SHORT PROBLEM
Please rewrite the items from the start through the line containing "tap(497, 69)", swapping "Instruction" for "Directive" and keeping everything else unchanged.

>> start GIVEN DATA

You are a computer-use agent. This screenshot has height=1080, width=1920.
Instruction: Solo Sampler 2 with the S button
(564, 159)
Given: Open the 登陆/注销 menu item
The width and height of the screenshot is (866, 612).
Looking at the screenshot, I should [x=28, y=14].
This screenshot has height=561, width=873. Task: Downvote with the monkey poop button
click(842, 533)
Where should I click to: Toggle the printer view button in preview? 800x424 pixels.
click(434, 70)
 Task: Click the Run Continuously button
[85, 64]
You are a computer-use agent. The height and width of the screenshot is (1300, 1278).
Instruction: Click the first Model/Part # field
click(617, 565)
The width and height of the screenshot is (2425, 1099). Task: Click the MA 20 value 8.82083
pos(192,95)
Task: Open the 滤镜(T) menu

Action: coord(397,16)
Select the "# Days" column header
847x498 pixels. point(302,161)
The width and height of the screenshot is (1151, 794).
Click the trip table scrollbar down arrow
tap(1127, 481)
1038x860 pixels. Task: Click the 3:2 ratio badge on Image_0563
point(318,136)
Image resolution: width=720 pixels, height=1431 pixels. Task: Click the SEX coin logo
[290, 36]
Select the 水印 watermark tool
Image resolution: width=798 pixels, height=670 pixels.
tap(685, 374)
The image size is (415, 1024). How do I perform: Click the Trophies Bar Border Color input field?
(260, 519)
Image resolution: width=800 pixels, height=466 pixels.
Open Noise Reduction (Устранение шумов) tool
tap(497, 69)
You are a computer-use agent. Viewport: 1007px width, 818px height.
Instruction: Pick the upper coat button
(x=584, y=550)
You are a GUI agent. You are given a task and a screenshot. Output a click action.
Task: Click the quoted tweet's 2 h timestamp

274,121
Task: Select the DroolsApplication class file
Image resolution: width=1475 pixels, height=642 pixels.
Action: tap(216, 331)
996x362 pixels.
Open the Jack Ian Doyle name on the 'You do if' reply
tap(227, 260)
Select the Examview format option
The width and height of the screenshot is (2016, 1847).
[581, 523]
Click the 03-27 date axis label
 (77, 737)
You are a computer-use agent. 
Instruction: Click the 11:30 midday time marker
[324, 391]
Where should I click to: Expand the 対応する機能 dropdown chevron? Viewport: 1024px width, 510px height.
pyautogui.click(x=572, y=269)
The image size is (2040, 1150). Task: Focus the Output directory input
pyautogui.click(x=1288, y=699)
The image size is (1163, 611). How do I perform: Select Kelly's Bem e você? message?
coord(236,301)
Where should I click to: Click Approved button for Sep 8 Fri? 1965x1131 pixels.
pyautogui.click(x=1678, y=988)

>> end GIVEN DATA

SOLUTION BELOW
You are a computer-use agent. This screenshot has height=1080, width=1920.
Directive: Solo Sampler 2 with the S button
(564, 159)
Given: Open the 登陆/注销 menu item
The width and height of the screenshot is (866, 612).
Looking at the screenshot, I should [x=28, y=14].
This screenshot has height=561, width=873. Task: Downvote with the monkey poop button
click(842, 533)
Where should I click to: Toggle the printer view button in preview? 800x424 pixels.
click(434, 70)
 Task: Click the Run Continuously button
[85, 64]
You are a computer-use agent. The height and width of the screenshot is (1300, 1278).
Directive: Click the first Model/Part # field
click(617, 565)
The width and height of the screenshot is (2425, 1099). Task: Click the MA 20 value 8.82083
pos(192,95)
Task: Open the 滤镜(T) menu

Action: coord(397,16)
Select the "# Days" column header
847x498 pixels. point(302,161)
The width and height of the screenshot is (1151, 794).
Click the trip table scrollbar down arrow
tap(1127, 481)
1038x860 pixels. Task: Click the 3:2 ratio badge on Image_0563
point(318,136)
Image resolution: width=720 pixels, height=1431 pixels. Task: Click the SEX coin logo
[290, 36]
Select the 水印 watermark tool
Image resolution: width=798 pixels, height=670 pixels.
tap(685, 374)
The image size is (415, 1024). How do I perform: Click the Trophies Bar Border Color input field?
(260, 519)
Image resolution: width=800 pixels, height=466 pixels.
Open Noise Reduction (Устранение шумов) tool
tap(497, 69)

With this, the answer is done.